MATERIAL SUPPLIED >>
=-=-=
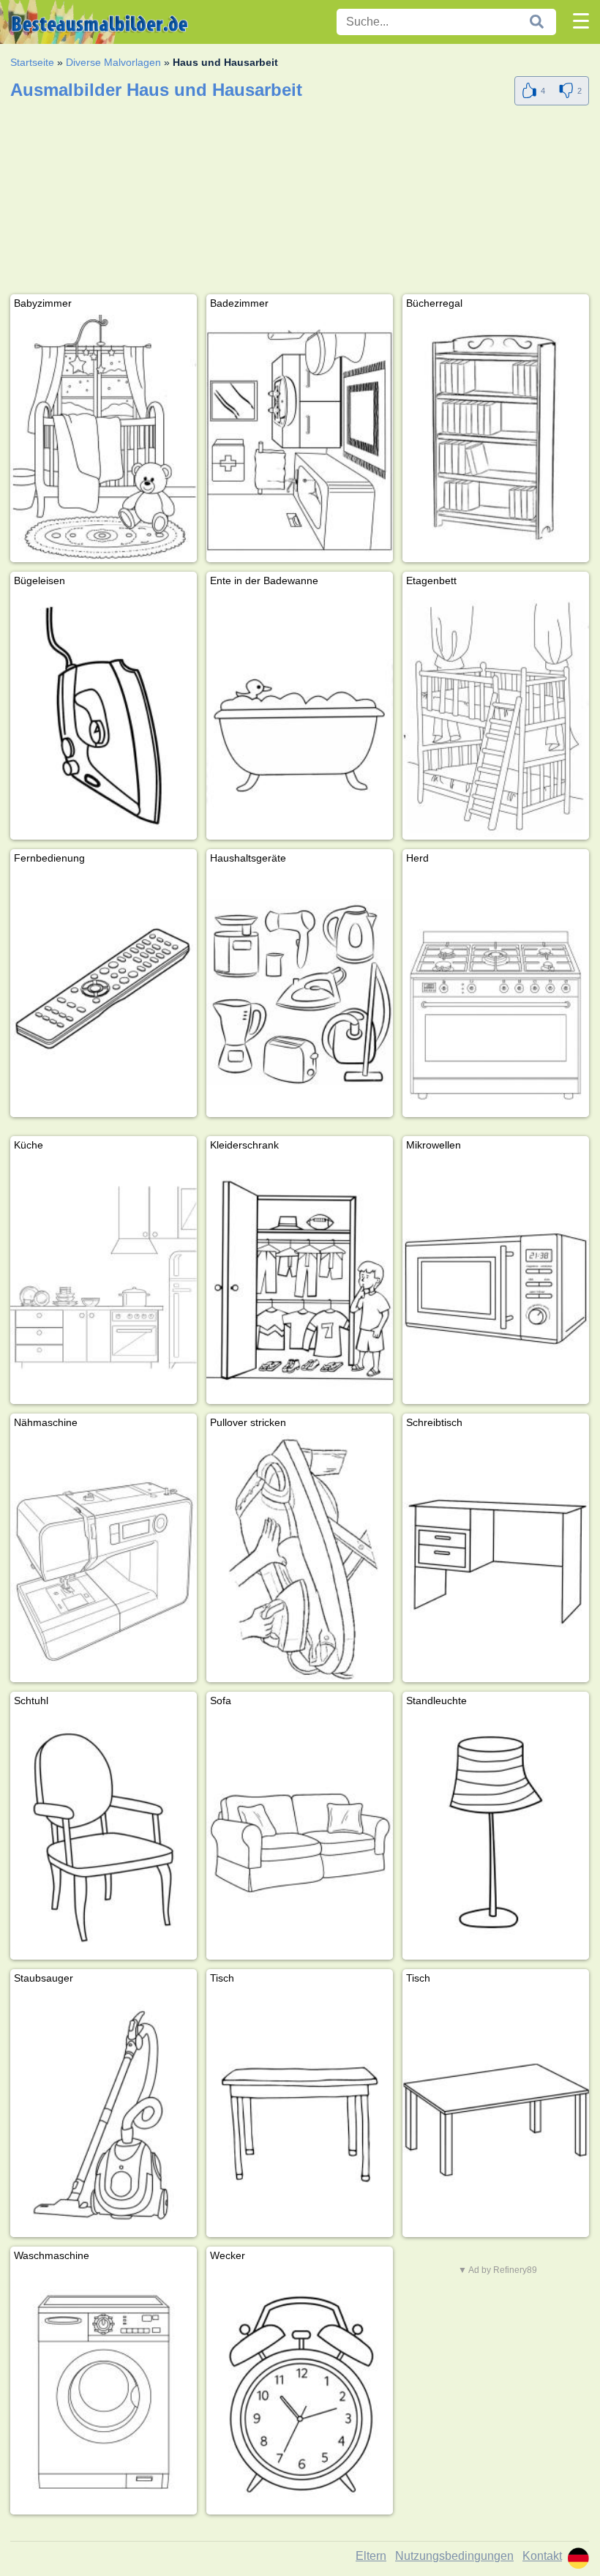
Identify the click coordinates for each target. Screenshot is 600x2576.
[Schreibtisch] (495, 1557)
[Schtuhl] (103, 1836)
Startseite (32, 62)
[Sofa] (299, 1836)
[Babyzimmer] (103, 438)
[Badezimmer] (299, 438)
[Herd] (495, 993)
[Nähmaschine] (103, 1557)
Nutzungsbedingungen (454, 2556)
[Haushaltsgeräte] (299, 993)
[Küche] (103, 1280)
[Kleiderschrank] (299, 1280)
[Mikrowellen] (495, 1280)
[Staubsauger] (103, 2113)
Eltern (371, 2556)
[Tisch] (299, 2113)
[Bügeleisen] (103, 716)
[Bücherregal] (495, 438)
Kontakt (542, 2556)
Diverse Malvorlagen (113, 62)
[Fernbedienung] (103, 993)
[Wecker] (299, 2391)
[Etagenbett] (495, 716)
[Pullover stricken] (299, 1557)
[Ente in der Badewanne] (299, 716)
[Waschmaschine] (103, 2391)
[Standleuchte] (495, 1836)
=-=-=
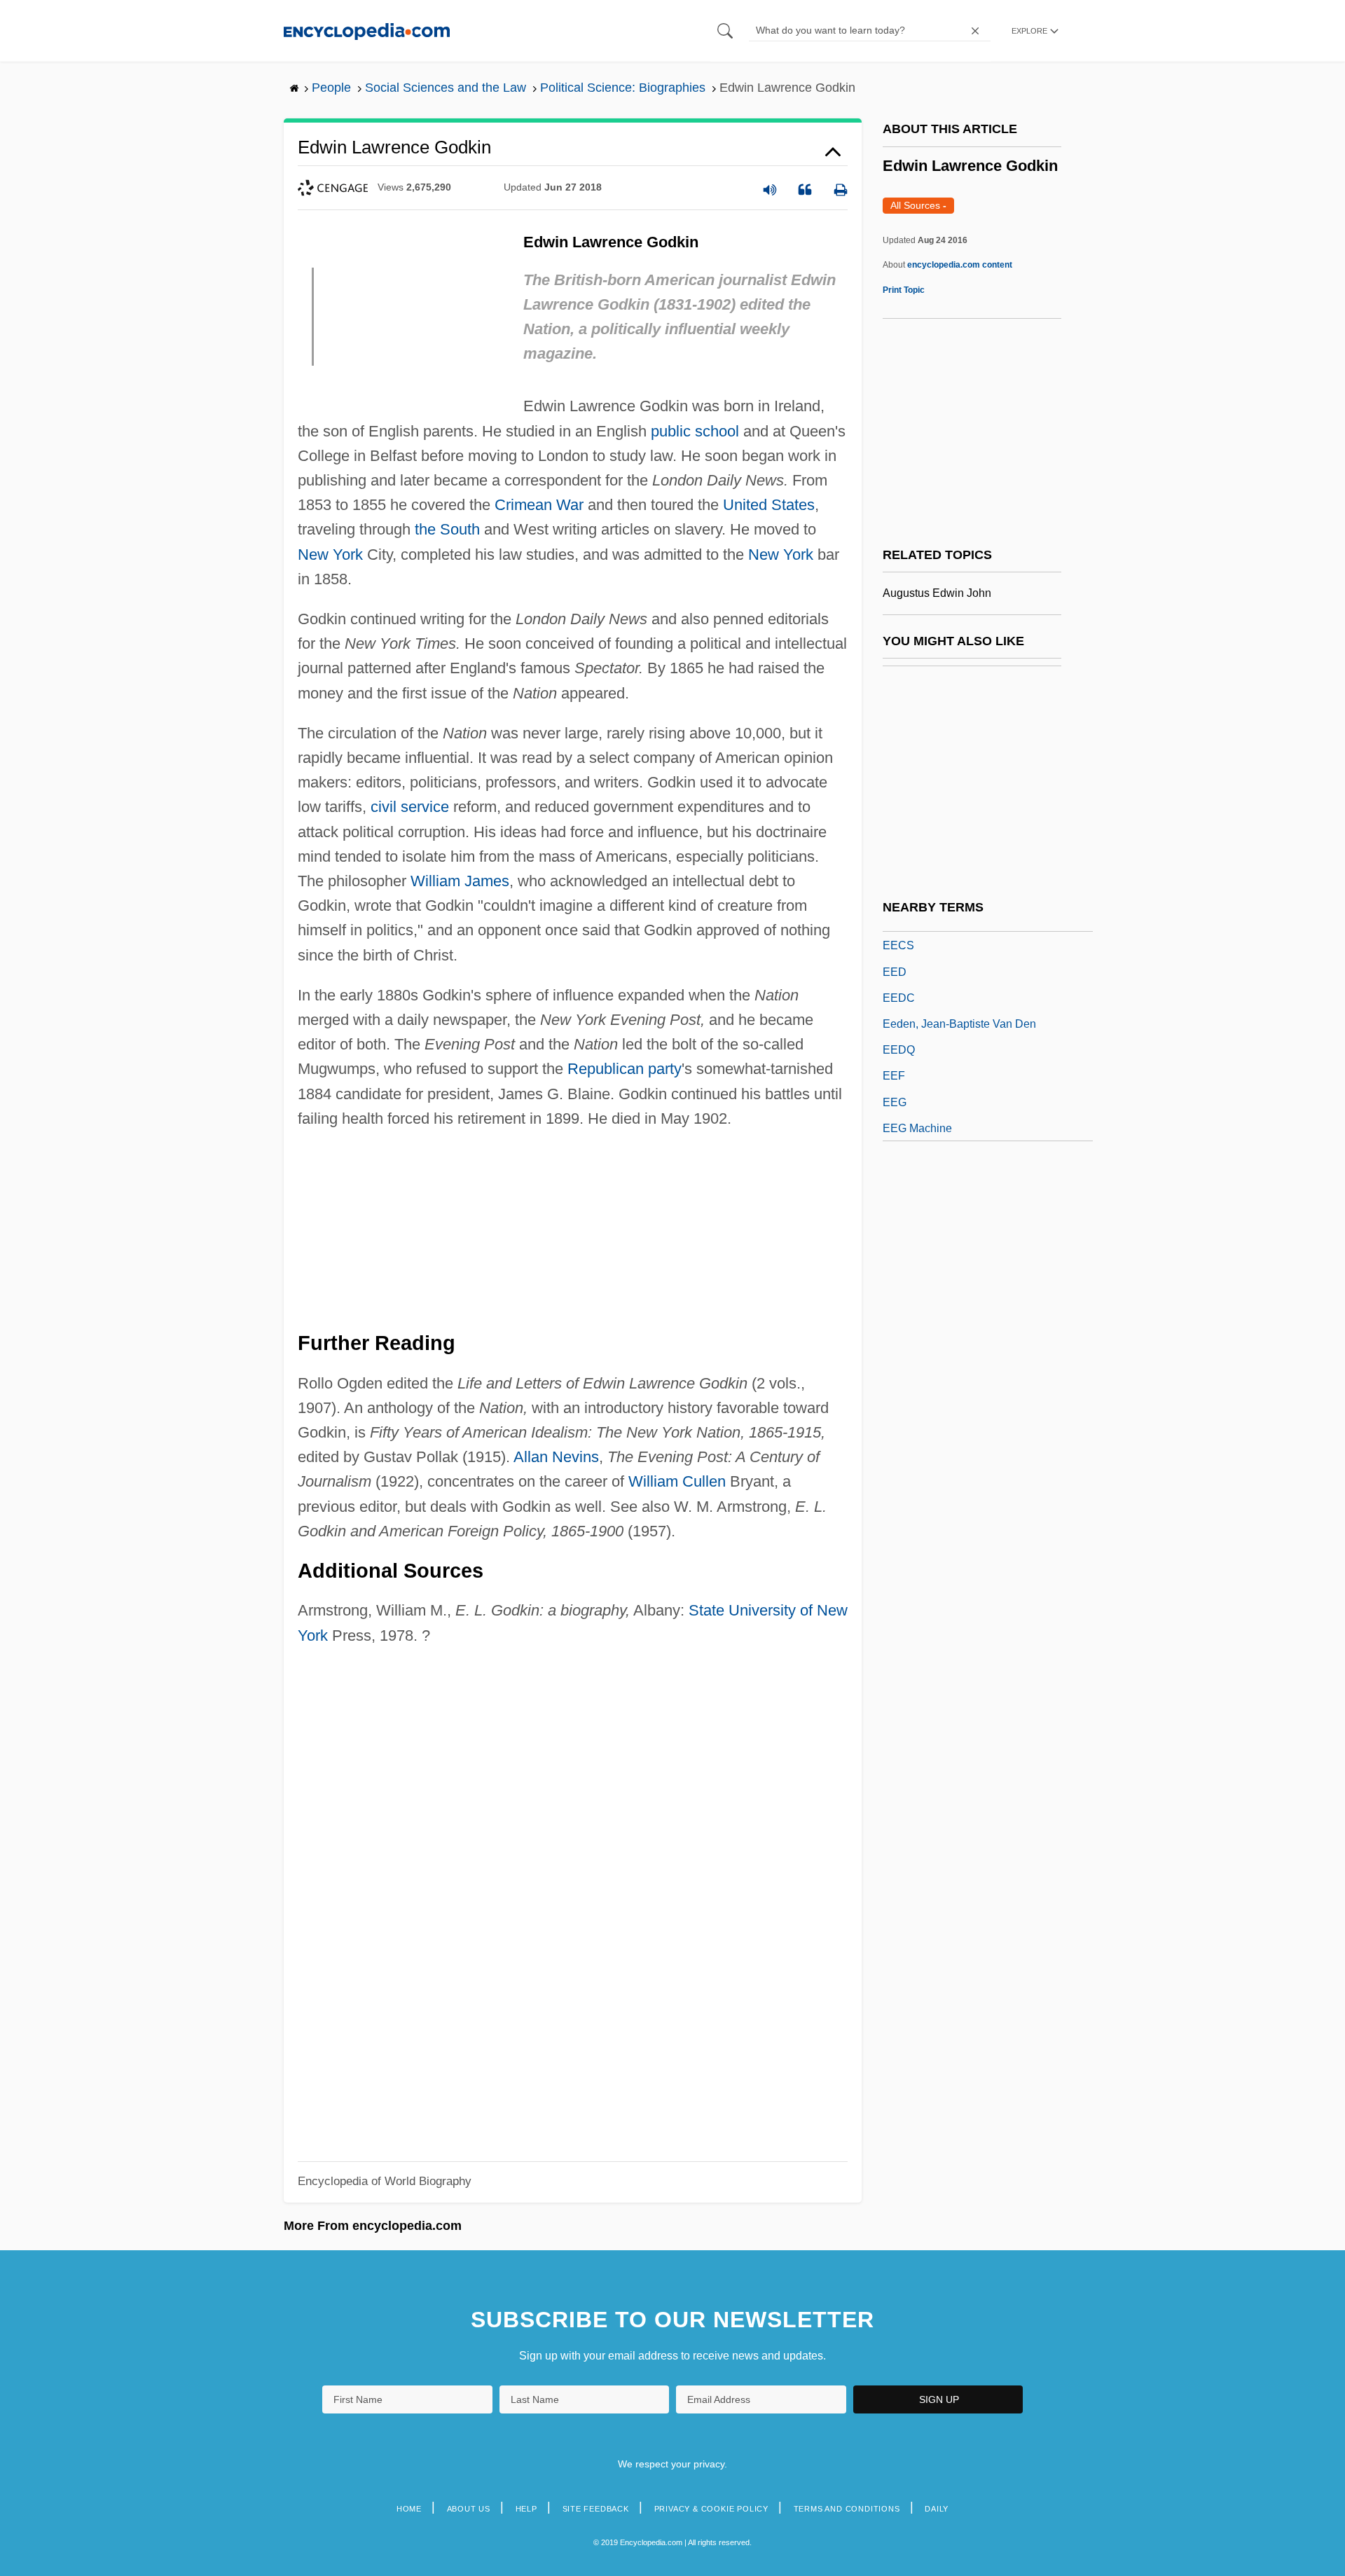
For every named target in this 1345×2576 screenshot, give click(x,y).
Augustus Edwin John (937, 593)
=-=-=
WORK INSTRUCTION >>
Scan the lines above for "click", then copy every one that has it.

PROBLEM SOLUTION >>
Identify the click coordinates for each target. Screenshot is 600x2576.
For every named target in this 1345×2576 screenshot, give click(x,y).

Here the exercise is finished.